Прежде всего, здесь важно ухватить мысль, что интерес к доказательству нравственного в человеческой природе и выведению морали из неё – гораздо меньший, вторичный по сравнению с интересом, который мы проявляем к вопросу о реальности, о достоверности нравственных идей. Тот интерес вторичен; ибо лишь чтобы удостовериться в реальности этих идей, мы ищем в человеческом существе их корень и чувственное бытие. Если бы мы могли иным способом удостовериться в этой реальности, человеческий способ явленности нравственного отнюдь не оставался бы неукоснительным требованием. Да и религиозное мышление ищет основание нравственного в этом прометеевском возвышении человеческого. Стало быть, не только эмпирически человеческое есть то, в чём всякое нравственное размышление укореняется.

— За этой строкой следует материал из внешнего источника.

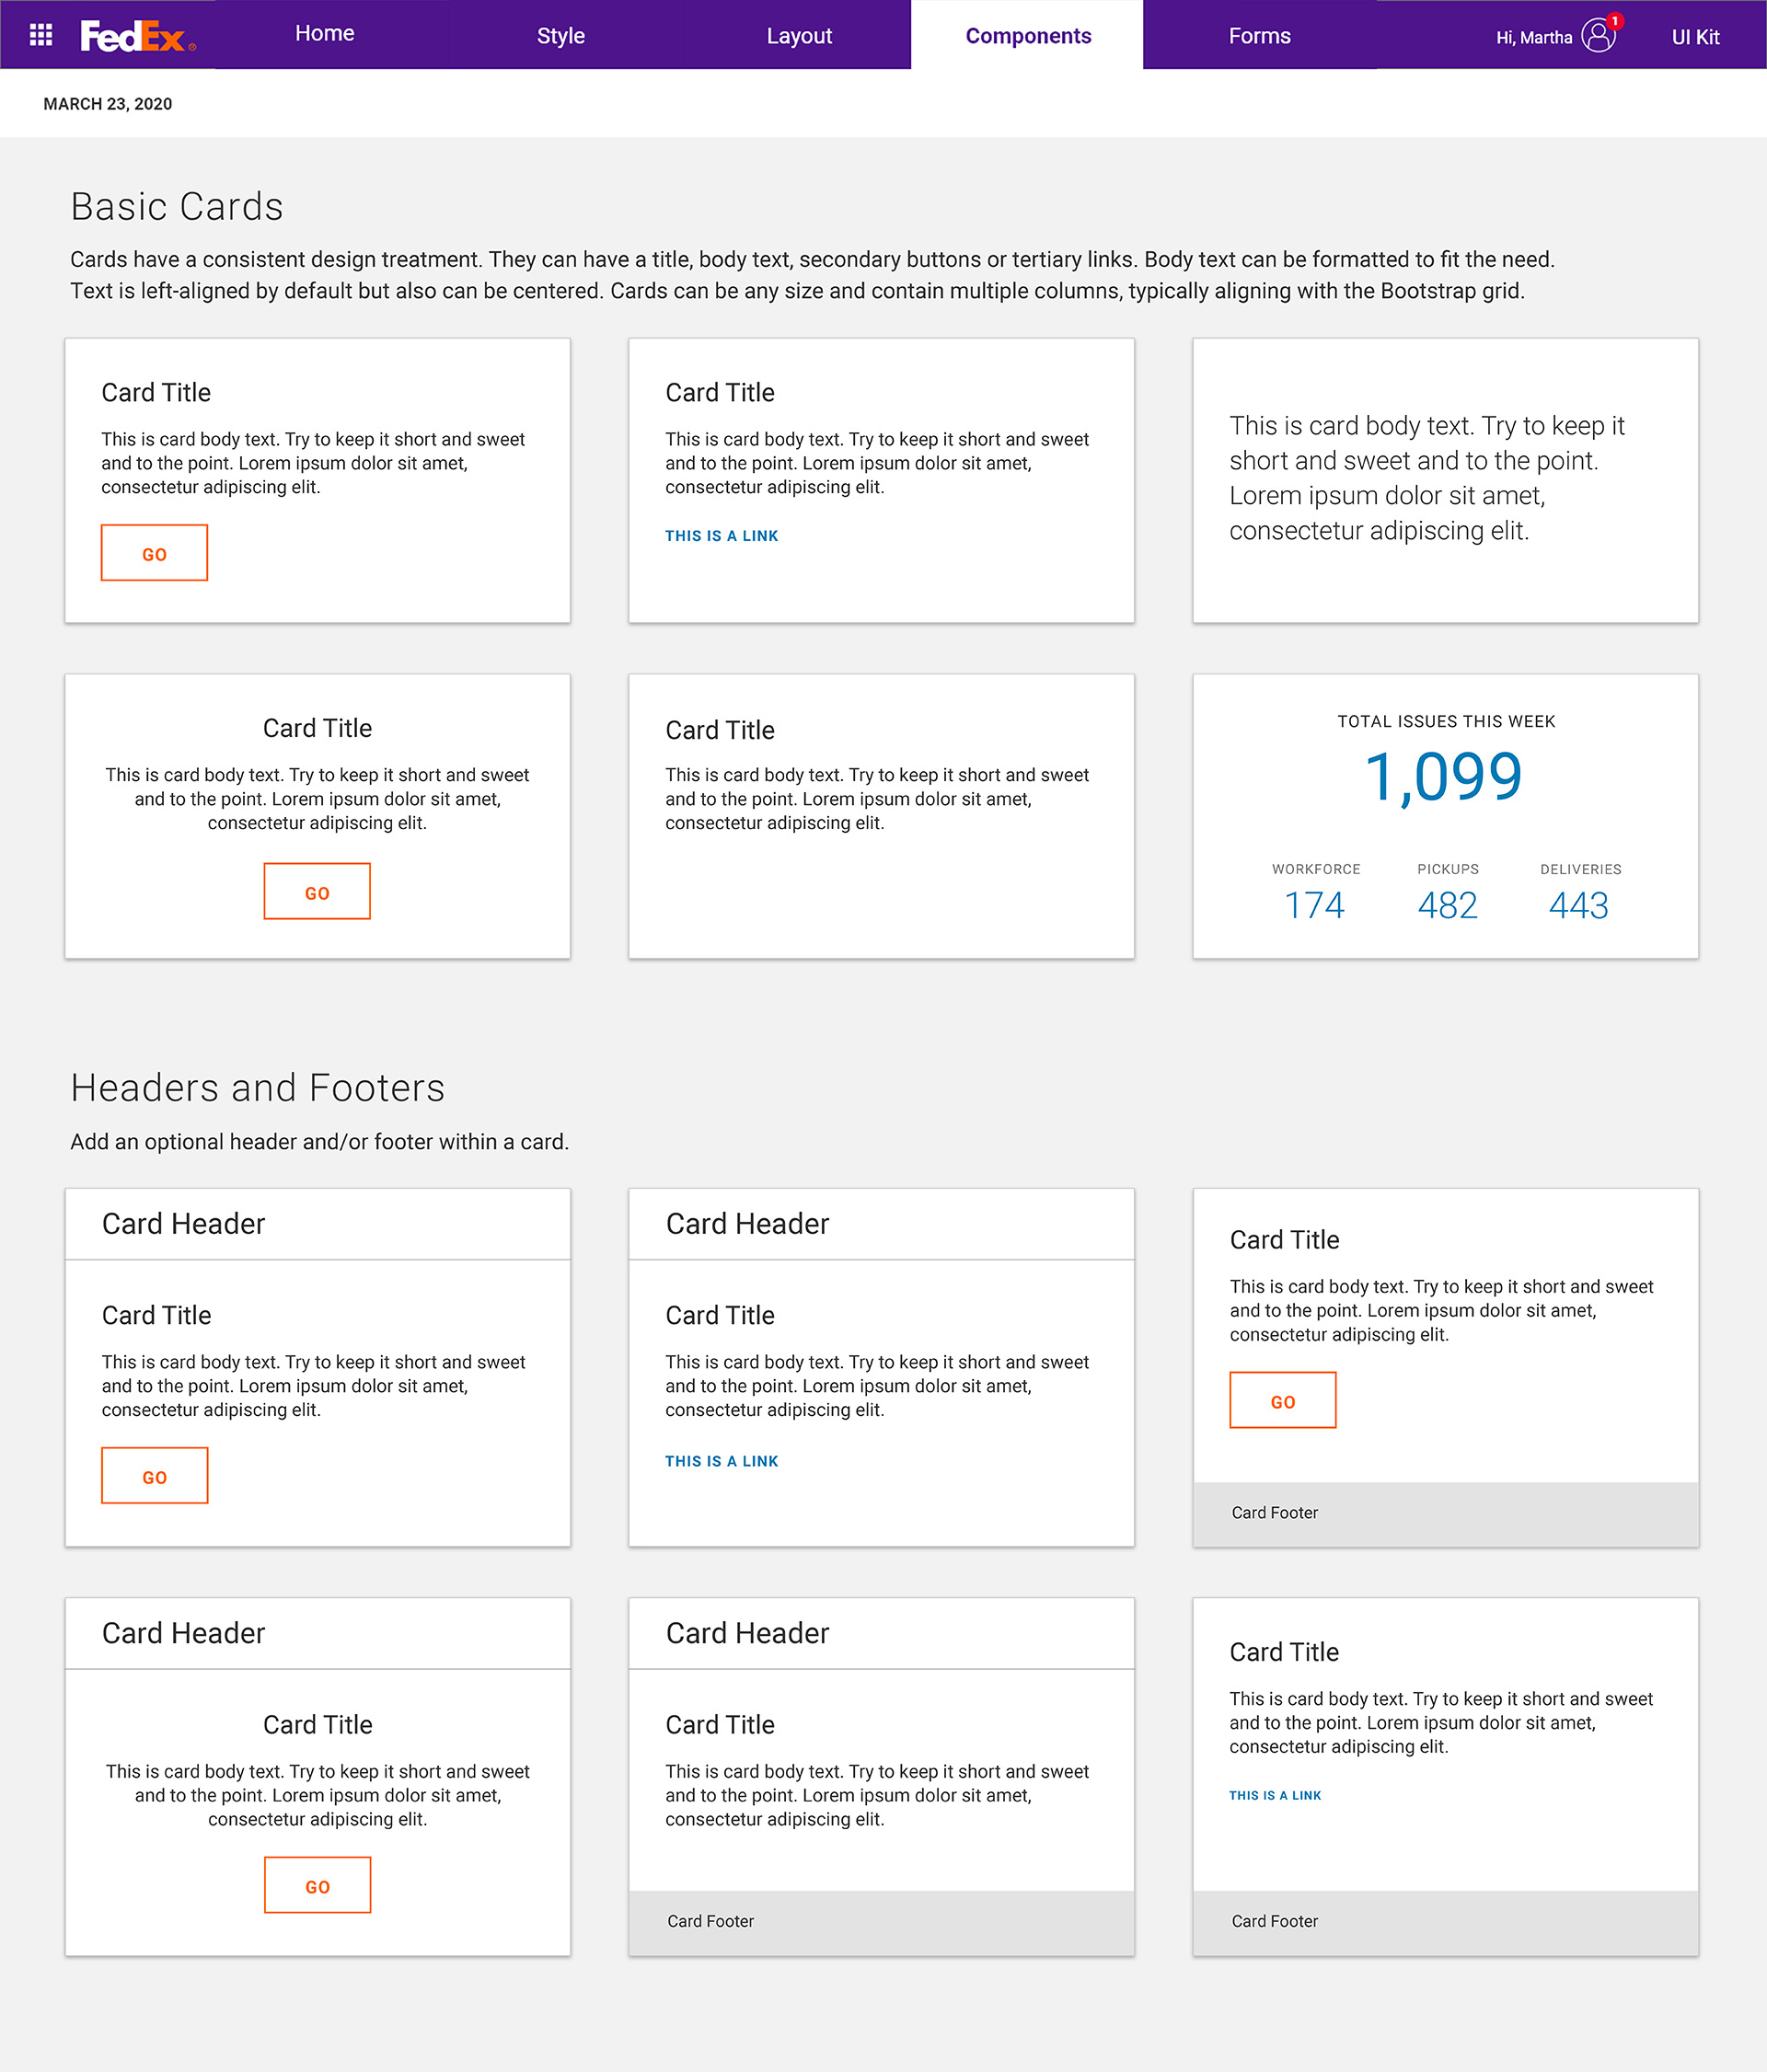Go to the Layout tab
Screen dimensions: 1767x2072
(799, 36)
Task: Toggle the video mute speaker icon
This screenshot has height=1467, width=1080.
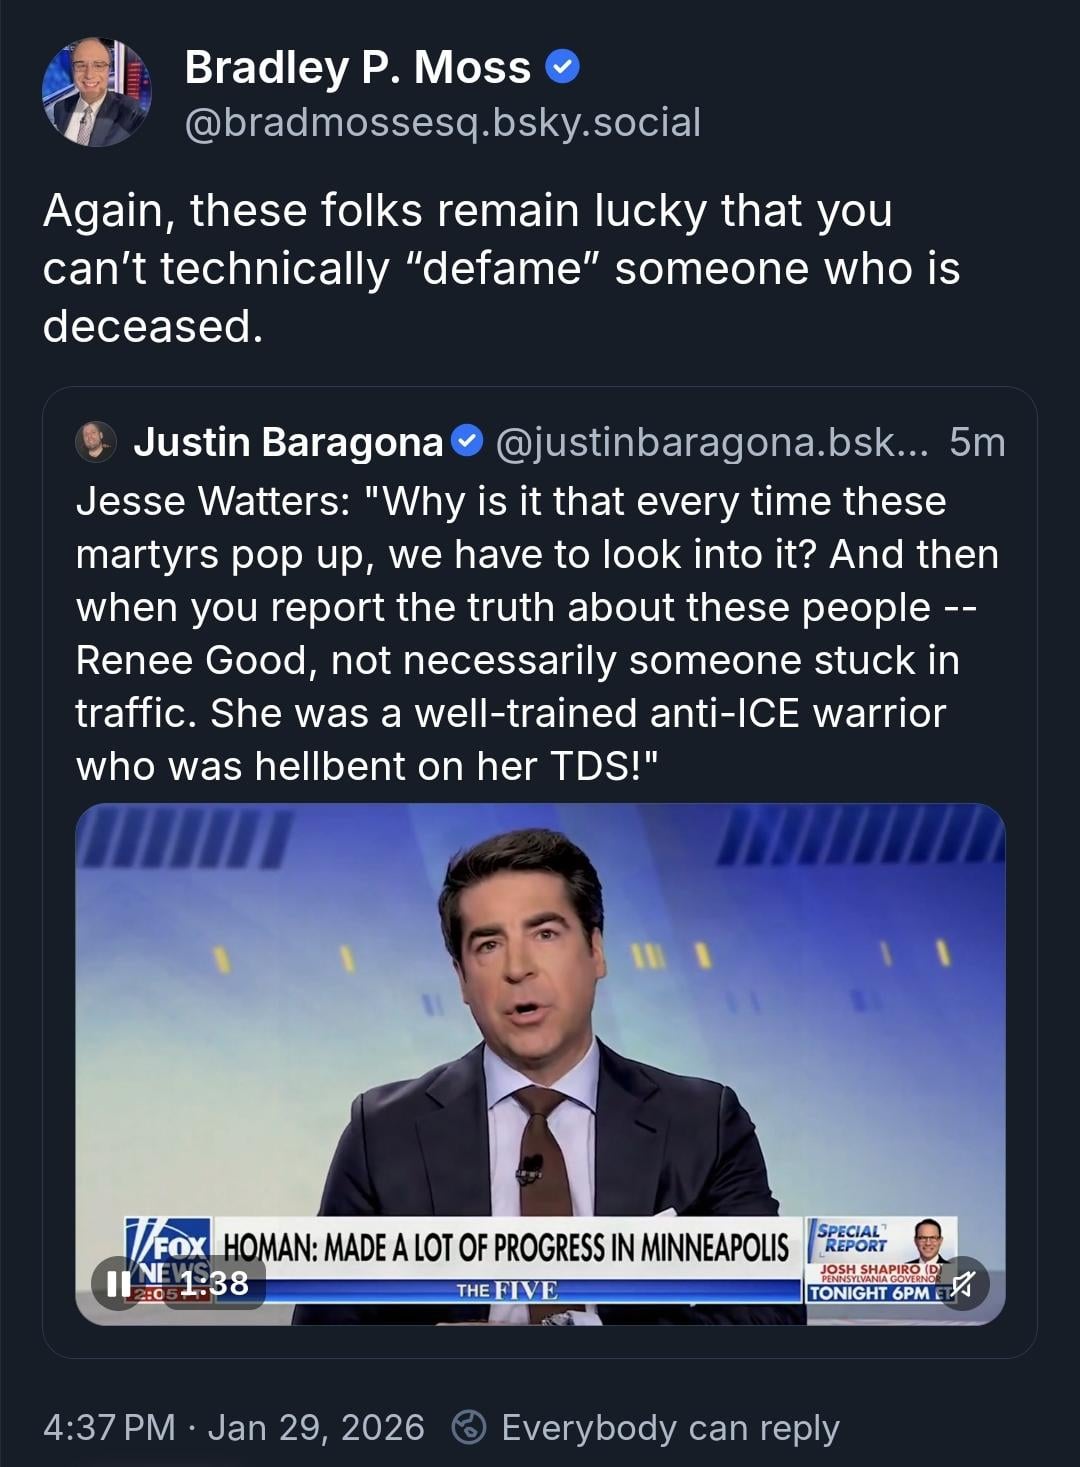Action: 962,1283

Снова скажут: но какой иной вид бытия можно помыслить для реальности нравственного, если отвлечься от мифа и религии? Во всяком случае, видно, что именно реальность есть то, на чём держится интерес нравственного мышления, и что не психологический интерес к толкованию внутренних голосов и к описанию толчков и подталкиваний в человеческом хозяйстве составляет, определяет и исчерпывает проблему.
Но не будем принимать и это подозрение в немыслимость иного вида реальности как самоочевидную истину. Разве реальность нравственного в истории людей – столь неоспоримый, столь бесспорный факт? Разве недостаточно систем, которые столь основательно умеют истолковывать нравственное из психологического опыта, что оно без остатка растворяется в этом истолковании, – а тем самым лишается всякой реальности?
Как скептицизм учения об опыте вынудил новое понятие опыта, так и моральный скептицизм в своих многообразных психологических обличьях мог бы привести и для этики к открытию чистого, априорного, подлинно обосновывающего нравственный опыт, и установить в этом чистом своего рода реальность нравственных понятий.
Против этого ожидания, однако, возникает возражение, которое имеет большой вес и труднее разрешимо, чем прежние сомнения.
Аналогия реальности опыта не может успокоить наши сомнения в мыслимости чистого для этики, если это чистое должно быть обнаружено в реальности, совершенно чуждой человеческой природе. То теоретическое a priori должно было быть независимым от опыта; но оно было выявлено в более глубоком понятии опыта, в опыте как науке. Таким образом, оно в возвышенном смысле означало необходимость того, что есть, а именно того, что имеет силу в наличных познаниях; и дело было лишь в том, чтобы в этих познаниях распознать более глубокие формы, основания опыта, и вывести понятие опыта из них, из этих познаний, породить из составляющих их элементов.
Однако, поскольку этика имеет задачу учить тому, что должно быть, она должна учить тому, чего нет. Её задача, следовательно, – превзойти сущее опыта (ибо за его пределами нет бытия, к которому могли бы относиться наши понятия опыта), а значит – превзойти опыт. В практической философии речь идёт не о том, чтобы «принимать основания того, что происходит, но законы того, что должно происходить, даже если это никогда не происходит» [7]. Формулировка этической задачи как учения о долженствовании должна, таким образом, прежде всего ответить на вопрос:
Какая логика ведёт к такой этике?
Трансцендентальная логика ограничила наше знание «плодоносным батосом опыта» [8]. Это «долженствование» выходит за границы опыта. Пусть оно явно отличается от принуждения «нуждания», пусть содержание этого долженствования будет превосходно продумано, пусть о понятии, обозначающем зависимость, дается самое возвышенное объяснение, пусть, наконец, окончательная применимость к человеческой воле будет убедительно доказана: какое право, несмотря на всё это, дает нам трансцендентальный метод, чтобы отважиться на этот первый шаг за пределы области опыта? В этом долженствовании выражено, что этика не учит тому, что в действительности воляется, что в опыте действительно происходит.